» What is being asked
Please list every region that the message below says LDM1 or LDM2 feeds to customers.

» Text for analysis

□ □ □

[Date Prev][Date Next][Thread Prev][Thread Next][Date Index][Thread Index]

[LDM #ZOC-298338]: Missing data problems



Mark,

> Steve, here are the last few days of logs from syslog, there is a lot of
> extraneous info in here, but all LDM events are logged.  LDM1 feeds the
> Eastern and Southern Regions to our customers and LDM2 feeds CR and WR.

The log files indicate that connections are being broken fairly
routinely.  You might not be as well connected to the Internet
as you might wish.

> Here's the story so far.  About 2.5 to 3 months ago we began seeing
> files from the feeds being dropped at some point.  Alan Hall at NOAA
> pointed this out as he has a backup feed out west and correlates that
> feed with ours.  In effect he's getting only partial volume scans from
> us, parts of the entire Volume Scan are not there (some .bz2 files are
> missing).

□ □ □

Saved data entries
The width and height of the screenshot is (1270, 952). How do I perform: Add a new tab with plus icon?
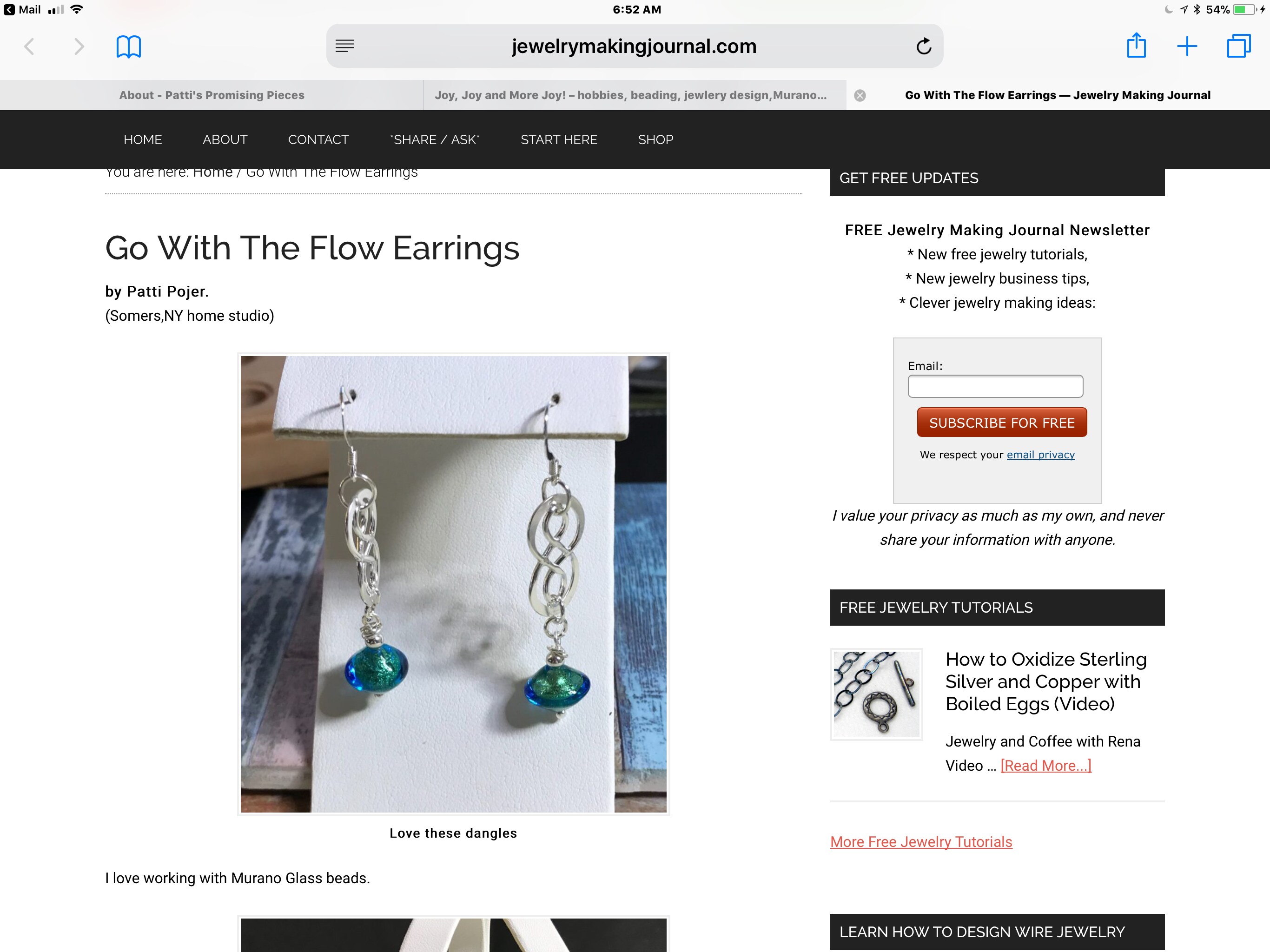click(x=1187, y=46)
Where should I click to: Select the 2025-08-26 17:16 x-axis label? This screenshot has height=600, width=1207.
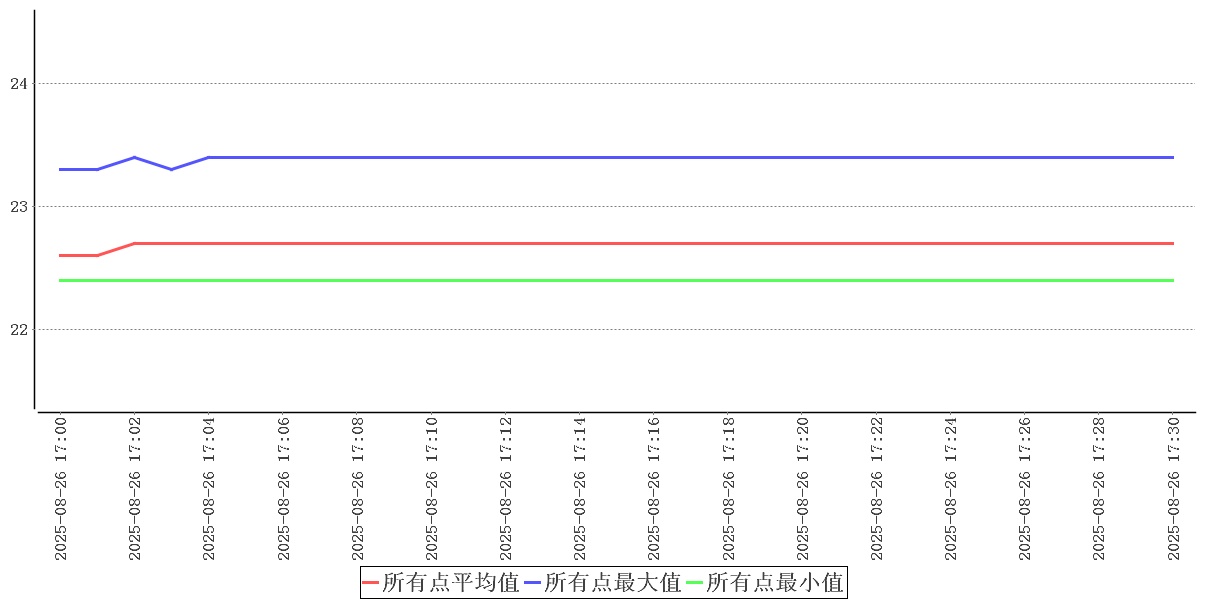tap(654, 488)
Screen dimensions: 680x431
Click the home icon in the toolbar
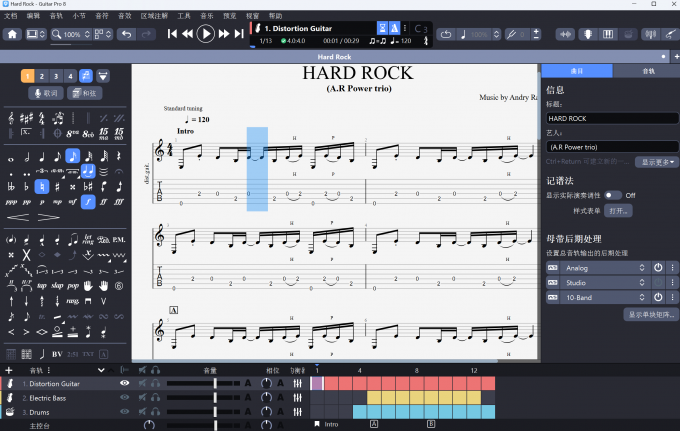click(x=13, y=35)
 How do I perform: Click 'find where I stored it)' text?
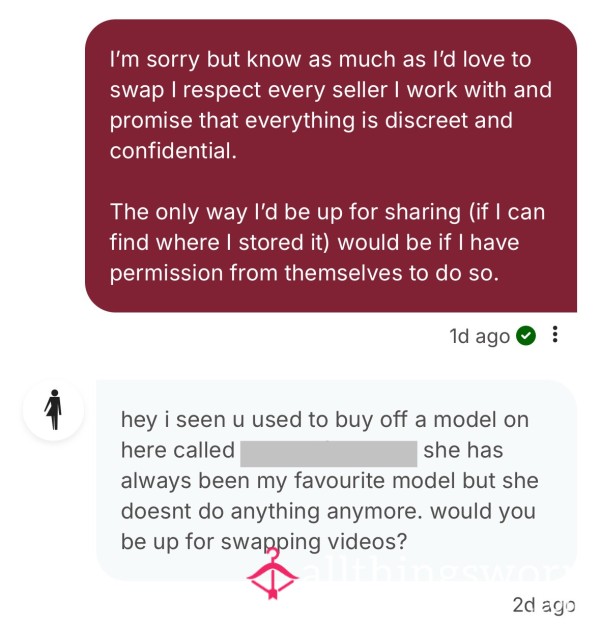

□ □ □

» Task output
Eastern and Southern Regions (LDM1); CR and WR (LDM2).